§ **Task**: Each line from the one containing "Screen dimensions: 2284x664" through the end of the entries below must be output exactly; no other line belongs.

§ **Material provided**:

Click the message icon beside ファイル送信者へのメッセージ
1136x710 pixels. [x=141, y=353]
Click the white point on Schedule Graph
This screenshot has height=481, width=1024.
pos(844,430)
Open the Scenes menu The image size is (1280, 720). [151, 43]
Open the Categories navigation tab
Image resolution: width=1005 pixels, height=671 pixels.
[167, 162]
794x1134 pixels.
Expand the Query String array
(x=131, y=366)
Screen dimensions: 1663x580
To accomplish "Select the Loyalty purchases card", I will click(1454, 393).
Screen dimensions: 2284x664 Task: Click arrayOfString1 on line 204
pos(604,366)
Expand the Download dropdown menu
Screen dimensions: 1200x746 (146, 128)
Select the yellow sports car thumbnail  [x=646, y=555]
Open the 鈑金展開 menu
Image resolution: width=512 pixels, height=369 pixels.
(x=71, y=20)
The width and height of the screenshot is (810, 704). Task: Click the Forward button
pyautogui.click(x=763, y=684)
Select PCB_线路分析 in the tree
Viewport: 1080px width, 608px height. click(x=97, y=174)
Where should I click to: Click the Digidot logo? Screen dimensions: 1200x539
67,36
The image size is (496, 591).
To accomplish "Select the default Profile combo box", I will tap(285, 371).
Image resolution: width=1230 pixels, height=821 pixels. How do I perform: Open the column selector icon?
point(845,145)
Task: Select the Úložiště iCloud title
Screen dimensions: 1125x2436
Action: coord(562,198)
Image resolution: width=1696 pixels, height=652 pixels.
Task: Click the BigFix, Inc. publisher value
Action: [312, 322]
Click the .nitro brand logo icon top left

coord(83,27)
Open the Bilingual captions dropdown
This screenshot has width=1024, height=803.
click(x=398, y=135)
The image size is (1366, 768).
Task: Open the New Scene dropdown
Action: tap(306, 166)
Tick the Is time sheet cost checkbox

§ **Answer box**:
Screen dimensions: 2284x664 Task: Click arrayOfString1 on line 204
pos(604,366)
Expand the Download dropdown menu
Screen dimensions: 1200x746 (146, 128)
Select the yellow sports car thumbnail  [x=646, y=555]
Open the 鈑金展開 menu
Image resolution: width=512 pixels, height=369 pixels.
(x=71, y=20)
The width and height of the screenshot is (810, 704). Task: Click the Forward button
pyautogui.click(x=763, y=684)
Select PCB_线路分析 in the tree
Viewport: 1080px width, 608px height. click(x=97, y=174)
Where should I click to: Click the Digidot logo? Screen dimensions: 1200x539
67,36
The image size is (496, 591).
To accomplish "Select the default Profile combo box", I will tap(285, 371).
Image resolution: width=1230 pixels, height=821 pixels. How do I perform: Open the column selector icon?
point(845,145)
Task: Select the Úložiště iCloud title
Screen dimensions: 1125x2436
Action: coord(562,198)
Image resolution: width=1696 pixels, height=652 pixels.
Task: Click the BigFix, Inc. publisher value
Action: [312, 322]
Click the .nitro brand logo icon top left

coord(83,27)
Open the Bilingual captions dropdown
This screenshot has width=1024, height=803.
click(x=398, y=135)
The image size is (1366, 768).
Task: Open the New Scene dropdown
Action: tap(306, 166)
Tick the Is time sheet cost checkbox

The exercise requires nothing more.